China produces 5,000 tons of ejiao a year, requiring a horrific 4 million donkey hides.

Such is the demand that China’s own donkey population has dropped 50% in 20 years, creating a vacuum that is sucking in donkeys from all over the world. “The explosion in demand had led to a surge in donkey thefts in Africa, Asia and South America.”
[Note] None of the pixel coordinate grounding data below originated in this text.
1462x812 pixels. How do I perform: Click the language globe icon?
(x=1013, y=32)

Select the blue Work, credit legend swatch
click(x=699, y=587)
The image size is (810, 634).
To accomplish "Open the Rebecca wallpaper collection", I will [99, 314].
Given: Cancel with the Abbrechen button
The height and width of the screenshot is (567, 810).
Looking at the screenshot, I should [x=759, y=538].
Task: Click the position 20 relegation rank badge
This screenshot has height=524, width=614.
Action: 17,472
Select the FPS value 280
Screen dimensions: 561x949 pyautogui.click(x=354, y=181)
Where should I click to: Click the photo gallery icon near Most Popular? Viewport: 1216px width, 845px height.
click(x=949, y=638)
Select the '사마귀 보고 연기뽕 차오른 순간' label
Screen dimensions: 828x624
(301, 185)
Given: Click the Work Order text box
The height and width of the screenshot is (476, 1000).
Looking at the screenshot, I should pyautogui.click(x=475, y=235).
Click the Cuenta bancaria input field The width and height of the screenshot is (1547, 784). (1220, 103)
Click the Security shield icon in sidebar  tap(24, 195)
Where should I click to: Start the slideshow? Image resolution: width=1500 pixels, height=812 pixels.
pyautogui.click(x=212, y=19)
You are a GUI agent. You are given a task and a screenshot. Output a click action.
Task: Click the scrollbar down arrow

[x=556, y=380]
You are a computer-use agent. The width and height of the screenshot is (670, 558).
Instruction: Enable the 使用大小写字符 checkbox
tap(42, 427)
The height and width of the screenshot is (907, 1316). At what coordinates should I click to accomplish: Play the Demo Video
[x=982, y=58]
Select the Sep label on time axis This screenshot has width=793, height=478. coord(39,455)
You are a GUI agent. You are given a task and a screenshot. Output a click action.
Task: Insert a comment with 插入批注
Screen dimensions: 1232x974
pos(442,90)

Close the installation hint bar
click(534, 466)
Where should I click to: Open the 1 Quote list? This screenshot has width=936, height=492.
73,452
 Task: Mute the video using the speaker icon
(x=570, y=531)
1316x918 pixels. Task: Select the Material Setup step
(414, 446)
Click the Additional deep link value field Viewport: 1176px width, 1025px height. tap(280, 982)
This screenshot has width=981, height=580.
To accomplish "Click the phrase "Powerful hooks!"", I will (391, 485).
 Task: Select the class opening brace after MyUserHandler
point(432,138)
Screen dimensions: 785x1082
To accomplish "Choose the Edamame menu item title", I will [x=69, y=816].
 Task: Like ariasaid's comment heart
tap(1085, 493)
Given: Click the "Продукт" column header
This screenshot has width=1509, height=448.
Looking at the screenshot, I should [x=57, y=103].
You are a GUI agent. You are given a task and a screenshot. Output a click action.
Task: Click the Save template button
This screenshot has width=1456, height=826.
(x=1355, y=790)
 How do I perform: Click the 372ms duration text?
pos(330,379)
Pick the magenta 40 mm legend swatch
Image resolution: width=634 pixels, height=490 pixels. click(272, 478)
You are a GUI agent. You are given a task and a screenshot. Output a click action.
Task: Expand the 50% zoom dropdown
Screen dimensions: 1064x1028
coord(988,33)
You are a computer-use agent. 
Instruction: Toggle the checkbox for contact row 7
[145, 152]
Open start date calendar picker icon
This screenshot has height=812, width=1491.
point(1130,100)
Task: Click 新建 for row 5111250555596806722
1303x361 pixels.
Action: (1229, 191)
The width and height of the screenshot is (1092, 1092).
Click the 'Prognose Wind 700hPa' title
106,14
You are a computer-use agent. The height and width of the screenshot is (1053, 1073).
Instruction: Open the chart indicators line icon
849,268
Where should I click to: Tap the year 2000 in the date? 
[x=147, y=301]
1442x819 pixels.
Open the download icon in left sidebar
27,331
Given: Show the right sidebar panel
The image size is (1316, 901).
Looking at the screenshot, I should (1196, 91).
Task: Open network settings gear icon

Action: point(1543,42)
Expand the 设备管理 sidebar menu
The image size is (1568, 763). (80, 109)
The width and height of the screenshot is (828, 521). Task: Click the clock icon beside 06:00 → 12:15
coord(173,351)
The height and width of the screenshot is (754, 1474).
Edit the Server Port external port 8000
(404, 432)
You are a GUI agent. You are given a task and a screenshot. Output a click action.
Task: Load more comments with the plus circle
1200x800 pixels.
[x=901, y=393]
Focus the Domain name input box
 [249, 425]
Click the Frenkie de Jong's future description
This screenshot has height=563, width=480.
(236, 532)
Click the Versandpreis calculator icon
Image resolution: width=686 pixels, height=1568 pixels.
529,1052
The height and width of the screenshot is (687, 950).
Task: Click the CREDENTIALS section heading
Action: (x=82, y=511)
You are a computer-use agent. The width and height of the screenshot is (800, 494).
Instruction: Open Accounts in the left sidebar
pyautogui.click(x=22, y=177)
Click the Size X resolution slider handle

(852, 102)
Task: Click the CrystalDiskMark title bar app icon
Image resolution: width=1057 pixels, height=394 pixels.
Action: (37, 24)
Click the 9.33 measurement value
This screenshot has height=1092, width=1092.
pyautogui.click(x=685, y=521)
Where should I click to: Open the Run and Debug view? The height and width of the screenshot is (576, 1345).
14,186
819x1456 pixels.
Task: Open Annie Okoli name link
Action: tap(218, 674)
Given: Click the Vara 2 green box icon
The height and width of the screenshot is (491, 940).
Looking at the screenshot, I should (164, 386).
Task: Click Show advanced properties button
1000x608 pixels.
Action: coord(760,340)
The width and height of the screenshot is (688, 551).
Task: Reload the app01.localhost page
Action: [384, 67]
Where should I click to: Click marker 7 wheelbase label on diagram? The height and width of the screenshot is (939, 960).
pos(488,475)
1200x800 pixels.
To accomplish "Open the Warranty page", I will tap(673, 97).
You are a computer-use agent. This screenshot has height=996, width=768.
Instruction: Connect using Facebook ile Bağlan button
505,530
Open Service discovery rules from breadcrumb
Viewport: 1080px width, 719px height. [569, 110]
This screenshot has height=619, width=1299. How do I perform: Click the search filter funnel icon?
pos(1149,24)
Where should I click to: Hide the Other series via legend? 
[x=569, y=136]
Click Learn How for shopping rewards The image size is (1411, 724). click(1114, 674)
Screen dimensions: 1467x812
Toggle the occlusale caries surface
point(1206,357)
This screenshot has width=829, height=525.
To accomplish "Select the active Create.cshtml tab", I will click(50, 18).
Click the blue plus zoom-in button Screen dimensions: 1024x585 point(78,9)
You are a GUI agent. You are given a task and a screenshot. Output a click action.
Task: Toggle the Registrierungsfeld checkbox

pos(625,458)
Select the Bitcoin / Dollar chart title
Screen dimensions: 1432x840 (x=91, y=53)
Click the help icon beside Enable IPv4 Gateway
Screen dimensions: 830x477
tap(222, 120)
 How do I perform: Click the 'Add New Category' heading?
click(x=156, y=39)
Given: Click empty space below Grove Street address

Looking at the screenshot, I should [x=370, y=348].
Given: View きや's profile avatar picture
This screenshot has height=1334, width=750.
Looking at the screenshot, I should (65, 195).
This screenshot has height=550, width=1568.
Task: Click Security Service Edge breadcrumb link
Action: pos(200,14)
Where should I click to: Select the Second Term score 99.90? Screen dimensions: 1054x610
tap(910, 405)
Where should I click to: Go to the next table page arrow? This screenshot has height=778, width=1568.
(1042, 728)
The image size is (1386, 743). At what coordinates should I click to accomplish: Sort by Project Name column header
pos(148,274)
Donkeys in the continent of Africa are particularly hard hit. Countries in the south of the continent, unlike the north, have long had a culture of eating donkey flesh. That means the trading of donkeys from northern countries to the south is already well-established. Despite Niger, Botswana, Senegal, Mali, Burkino Faso and Gambia imposing restrictions on the donkey trade, and Zimbabwe and Ethiopia closing donkey abattoirs, these gentle creatures are still being covertly transported south. There they are slaughtered, the flesh taken and their hides shipped to China. There is simply too much money to be made for the illicit north-south trade to stop,

For those who rely upon their donkeys for their subsistence, like the sand-diggers of Nigeria, the temptation to sell their beasts of burden is powerful. Where 2 years ago you could buy a good strong donkey for 15,000-18,000 naira ($42-50), now such an animal fetches 70,000-75,000, a 5-fold increase. In 2 years. And one sand-digger by the name of Garba says he was offered 95,000 naira for his biggest donkey. He resisted the tantalising proposition, aware that his gain would only be short-term. If he did sell, it would be too expensive for him to get a replacement – it would cost him his living.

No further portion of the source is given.